Manuscript received 8 July 2003, revised 20 October 2003, accepted 21 October 2003

Pyridinium chlorochromate (PCC) and other oxochromium(VI) reagents have been extensively employed in excess of the stoichiometric amount (2 equivalents or more) for efficient cleavage of oximes to carbonyl compounds. The aim of this study is to replace excess use of toxic chromium(Vl) reagents and develop cleaner environmentfriendly general methods of cleavage of imine derivatives such as oximes, phenylhydrazones and semicarbazones using PCC in catalytic or stoichiometric amount. Two approaches of greening the deprotection process with PCC are conceived of which the first one is based on the catalytic use of the reagent (0.1 equiv.) in combination with an excess of 70% t-butyl hydroperoxide as the cooxidant. Mild selective regeneration of carbonyl compounds from oximes, phenylhydrazones and semicarbazones has been accomplished in good-to-excellent yields (70-98%) by this method.
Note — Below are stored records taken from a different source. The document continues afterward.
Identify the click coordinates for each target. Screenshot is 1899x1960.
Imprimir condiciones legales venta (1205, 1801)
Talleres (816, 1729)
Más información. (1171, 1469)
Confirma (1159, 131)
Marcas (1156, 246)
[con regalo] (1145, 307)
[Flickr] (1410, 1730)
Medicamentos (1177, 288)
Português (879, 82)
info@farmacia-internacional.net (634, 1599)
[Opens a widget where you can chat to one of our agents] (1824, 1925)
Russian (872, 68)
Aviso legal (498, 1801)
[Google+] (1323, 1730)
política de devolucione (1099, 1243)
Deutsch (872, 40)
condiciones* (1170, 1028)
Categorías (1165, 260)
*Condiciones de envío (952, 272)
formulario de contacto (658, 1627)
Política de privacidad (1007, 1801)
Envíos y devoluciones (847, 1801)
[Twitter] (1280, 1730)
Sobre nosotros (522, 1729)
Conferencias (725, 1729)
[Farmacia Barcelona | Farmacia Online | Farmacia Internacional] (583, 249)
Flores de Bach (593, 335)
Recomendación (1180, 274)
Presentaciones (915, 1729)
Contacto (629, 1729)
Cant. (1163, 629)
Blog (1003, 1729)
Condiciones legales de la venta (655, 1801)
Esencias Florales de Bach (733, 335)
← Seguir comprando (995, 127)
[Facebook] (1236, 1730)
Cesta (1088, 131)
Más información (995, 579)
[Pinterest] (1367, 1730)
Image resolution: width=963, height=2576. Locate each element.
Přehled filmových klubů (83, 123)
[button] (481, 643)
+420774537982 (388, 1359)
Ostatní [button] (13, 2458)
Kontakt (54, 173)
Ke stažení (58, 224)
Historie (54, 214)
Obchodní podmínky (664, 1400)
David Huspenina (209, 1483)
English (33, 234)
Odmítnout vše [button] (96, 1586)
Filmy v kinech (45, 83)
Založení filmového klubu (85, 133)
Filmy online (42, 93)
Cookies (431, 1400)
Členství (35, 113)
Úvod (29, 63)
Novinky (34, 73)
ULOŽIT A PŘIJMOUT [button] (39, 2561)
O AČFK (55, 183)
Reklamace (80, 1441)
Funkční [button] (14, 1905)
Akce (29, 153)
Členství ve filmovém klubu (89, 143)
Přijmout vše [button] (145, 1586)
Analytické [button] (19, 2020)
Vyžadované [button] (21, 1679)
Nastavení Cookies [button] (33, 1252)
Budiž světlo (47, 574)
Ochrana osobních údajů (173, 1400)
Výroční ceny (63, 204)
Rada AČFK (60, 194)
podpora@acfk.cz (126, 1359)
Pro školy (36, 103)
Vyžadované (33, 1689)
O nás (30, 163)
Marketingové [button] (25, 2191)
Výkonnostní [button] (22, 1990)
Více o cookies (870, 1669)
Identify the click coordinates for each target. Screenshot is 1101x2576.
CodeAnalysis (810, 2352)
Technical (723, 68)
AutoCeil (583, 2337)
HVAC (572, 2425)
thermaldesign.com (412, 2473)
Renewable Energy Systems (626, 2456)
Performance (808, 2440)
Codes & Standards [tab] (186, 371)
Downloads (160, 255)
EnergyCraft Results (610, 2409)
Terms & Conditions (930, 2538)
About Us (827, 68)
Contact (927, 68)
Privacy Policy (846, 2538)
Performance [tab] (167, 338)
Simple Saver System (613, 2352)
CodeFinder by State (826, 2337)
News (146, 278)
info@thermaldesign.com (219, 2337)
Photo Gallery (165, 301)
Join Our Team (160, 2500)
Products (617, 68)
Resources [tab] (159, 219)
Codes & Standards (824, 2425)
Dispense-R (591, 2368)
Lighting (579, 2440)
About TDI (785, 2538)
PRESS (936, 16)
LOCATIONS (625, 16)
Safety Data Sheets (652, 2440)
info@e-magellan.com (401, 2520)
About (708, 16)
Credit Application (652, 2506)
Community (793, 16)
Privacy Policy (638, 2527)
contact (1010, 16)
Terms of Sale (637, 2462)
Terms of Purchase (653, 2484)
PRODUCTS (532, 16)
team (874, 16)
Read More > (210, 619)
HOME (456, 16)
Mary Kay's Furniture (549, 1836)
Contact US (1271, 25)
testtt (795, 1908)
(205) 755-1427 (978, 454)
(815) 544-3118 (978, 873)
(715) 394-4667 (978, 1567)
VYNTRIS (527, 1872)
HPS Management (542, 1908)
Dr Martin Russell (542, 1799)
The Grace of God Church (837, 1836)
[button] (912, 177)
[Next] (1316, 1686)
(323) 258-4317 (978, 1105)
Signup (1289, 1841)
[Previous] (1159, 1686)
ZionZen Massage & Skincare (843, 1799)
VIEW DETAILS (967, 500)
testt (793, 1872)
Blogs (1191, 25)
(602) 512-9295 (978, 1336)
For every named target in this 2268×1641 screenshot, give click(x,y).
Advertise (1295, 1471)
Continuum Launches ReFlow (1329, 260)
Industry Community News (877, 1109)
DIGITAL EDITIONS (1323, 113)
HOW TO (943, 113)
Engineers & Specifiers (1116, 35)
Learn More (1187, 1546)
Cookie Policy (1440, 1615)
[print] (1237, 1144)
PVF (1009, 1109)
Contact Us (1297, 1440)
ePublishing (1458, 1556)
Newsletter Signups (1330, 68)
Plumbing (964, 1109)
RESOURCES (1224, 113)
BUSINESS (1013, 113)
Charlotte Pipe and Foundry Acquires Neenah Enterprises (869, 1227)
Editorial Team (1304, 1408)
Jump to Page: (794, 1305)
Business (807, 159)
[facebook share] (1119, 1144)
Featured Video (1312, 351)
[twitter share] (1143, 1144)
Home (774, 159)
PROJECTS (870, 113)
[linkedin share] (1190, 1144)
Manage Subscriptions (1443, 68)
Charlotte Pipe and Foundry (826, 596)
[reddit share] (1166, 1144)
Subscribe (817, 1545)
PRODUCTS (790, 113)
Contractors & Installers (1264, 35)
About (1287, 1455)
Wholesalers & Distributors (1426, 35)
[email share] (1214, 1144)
With focus on rate enhancement coupled with efficiency of cleavage, an alternative microwave-assisted solid-state solventless protocol of deprotection employing a stoichiometric amount of PCC dispersed on montmorillonite K-10 clay is also evaluated. It offers an expeditious efficient (74-98% yields) general route of cleavage of these procarbonyl compounds. Absence of overoxidation, particularly for oxidation-prone aryl aldehydes, is the key advantage of both these methods.